‘Polity Matters’ explores Presbyterian call to faithfulness in the church
Paper by Charles Wiley is latest in Theological Conversation series
Are Presbyterians “just so stuck on our government that we can’t get focused on Christ’s call to the church”?
With just such provocative contentions, the Rev. Dr. Charles Wiley III opens the paper he wrote for the Theological Conversations series.
Theological Conversations is a new series of free resources designed to draw church leaders into theological conversation, whether in session or presbytery meetings or adult education.

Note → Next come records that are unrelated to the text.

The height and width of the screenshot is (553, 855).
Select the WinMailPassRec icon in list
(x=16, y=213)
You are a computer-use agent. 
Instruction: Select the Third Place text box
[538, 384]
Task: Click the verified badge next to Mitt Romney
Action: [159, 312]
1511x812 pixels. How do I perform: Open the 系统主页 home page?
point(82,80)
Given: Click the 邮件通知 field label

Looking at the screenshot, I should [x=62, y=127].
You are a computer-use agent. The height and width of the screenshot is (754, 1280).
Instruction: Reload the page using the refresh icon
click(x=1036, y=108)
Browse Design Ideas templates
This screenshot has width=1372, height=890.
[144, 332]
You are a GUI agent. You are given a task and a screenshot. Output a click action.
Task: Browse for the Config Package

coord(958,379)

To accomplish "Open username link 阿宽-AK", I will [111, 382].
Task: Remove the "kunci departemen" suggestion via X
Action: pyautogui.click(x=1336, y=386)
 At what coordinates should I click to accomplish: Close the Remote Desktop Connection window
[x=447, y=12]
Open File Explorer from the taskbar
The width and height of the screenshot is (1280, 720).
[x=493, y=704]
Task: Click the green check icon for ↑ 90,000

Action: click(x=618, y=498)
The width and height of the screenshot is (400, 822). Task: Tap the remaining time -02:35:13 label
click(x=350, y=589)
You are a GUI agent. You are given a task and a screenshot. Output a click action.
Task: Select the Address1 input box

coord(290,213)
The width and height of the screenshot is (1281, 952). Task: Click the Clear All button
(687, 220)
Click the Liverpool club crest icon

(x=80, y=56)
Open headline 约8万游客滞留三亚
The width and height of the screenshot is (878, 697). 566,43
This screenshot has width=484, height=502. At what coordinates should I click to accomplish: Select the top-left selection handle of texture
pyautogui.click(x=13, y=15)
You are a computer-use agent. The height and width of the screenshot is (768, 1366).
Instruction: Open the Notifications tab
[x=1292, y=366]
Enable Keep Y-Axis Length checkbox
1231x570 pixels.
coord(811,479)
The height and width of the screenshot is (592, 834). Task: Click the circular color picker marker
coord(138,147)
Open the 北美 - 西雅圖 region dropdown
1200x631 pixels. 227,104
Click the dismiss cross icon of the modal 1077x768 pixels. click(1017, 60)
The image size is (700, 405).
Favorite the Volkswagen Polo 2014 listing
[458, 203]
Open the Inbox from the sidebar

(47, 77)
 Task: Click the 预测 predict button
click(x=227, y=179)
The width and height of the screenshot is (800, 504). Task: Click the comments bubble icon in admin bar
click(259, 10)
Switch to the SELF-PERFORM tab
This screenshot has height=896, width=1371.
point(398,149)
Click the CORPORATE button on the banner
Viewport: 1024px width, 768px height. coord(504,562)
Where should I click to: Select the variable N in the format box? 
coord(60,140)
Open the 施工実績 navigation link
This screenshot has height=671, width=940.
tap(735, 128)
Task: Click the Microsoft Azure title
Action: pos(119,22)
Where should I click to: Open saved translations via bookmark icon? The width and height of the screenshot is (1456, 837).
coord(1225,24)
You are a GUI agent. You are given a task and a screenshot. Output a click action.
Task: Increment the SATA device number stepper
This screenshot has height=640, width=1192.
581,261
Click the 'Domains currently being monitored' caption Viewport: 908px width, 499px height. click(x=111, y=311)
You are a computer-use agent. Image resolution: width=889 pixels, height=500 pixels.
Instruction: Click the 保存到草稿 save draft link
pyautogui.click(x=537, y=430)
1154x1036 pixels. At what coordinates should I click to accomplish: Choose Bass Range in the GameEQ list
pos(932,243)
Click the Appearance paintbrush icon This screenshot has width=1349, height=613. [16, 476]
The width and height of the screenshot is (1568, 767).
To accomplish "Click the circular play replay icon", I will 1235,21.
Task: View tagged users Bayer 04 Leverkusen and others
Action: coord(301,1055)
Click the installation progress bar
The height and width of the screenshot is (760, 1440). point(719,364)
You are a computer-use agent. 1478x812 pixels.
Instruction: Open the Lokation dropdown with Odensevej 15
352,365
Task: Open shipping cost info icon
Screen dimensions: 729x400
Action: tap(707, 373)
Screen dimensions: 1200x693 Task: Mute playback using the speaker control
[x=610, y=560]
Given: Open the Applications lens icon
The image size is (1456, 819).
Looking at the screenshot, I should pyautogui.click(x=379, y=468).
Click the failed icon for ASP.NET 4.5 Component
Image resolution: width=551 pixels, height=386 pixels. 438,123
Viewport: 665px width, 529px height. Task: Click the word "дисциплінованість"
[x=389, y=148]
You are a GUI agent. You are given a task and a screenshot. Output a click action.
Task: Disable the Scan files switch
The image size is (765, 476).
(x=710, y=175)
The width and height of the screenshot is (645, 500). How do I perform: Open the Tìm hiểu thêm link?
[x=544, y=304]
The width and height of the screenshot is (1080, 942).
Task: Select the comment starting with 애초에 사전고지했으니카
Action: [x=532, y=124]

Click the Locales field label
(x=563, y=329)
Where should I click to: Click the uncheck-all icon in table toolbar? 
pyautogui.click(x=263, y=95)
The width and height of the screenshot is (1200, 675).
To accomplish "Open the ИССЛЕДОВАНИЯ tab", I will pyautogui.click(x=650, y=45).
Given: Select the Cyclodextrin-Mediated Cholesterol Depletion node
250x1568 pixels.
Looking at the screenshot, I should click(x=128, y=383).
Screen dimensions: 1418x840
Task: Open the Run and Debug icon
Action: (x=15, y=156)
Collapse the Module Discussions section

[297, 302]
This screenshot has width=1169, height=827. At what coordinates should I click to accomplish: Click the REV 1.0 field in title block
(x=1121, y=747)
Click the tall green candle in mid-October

In “Polity Matters,” the fifth paper in the series, Wiley—who serves as coordinator of the Presbyterian Mission Agency’s office of Theology and Worship—“frames an argument for why polity matters and how it can enliven the church in faithfulness to Jesus Christ.”
“We Presbyterians often comment on how deeply we value our polity, which gathers elders—meeting in councils—to provide leadership, discernment, and guidance,” says the Rev. Barry Ensign-George, associate for Theology in the office of Theology and Worship. “We also often lament the ways our polity falls short of its potential. Charles Wiley’s ‘Polity Matters’ reminds us of the theological affirmations that undergird our polity, suggesting ways in which remembering those affirmations can help us live our polity faithfully as grateful response to God’s grace that precedes and grounds us.”
The series debuted on Pentecost Sunday, May 24, 2015, with “Mary, the Magnificat, and Race,” by the Rev. Cindy Cushman, a paper that has proven especially timely and critical in the light of the rising murder rates for young black men in the U.S. and the need for the church to think and talk theologically about race.
Wiley’s paper is the first of six sets of materials that will be released bimonthly throughout 2016. Each is a study resource with accompanying conversation questions.
“’Polity Matters’ ranges from theological insight to practical wisdom, pointing us to the gospel of Jesus Christ that undergirds and shapes our polity, and suggesting ways we can live our polity today better to serve as witnesses to that gospel, the gospel,’” says Ensign-George.
Wiley has said “one of the enduring characteristics of our tradition is the deep desire to engage important issues theologically.”
“We hope that our new entries in the Theological Conversations series will continue to deepen our faith and focus our faithfulness,” he says.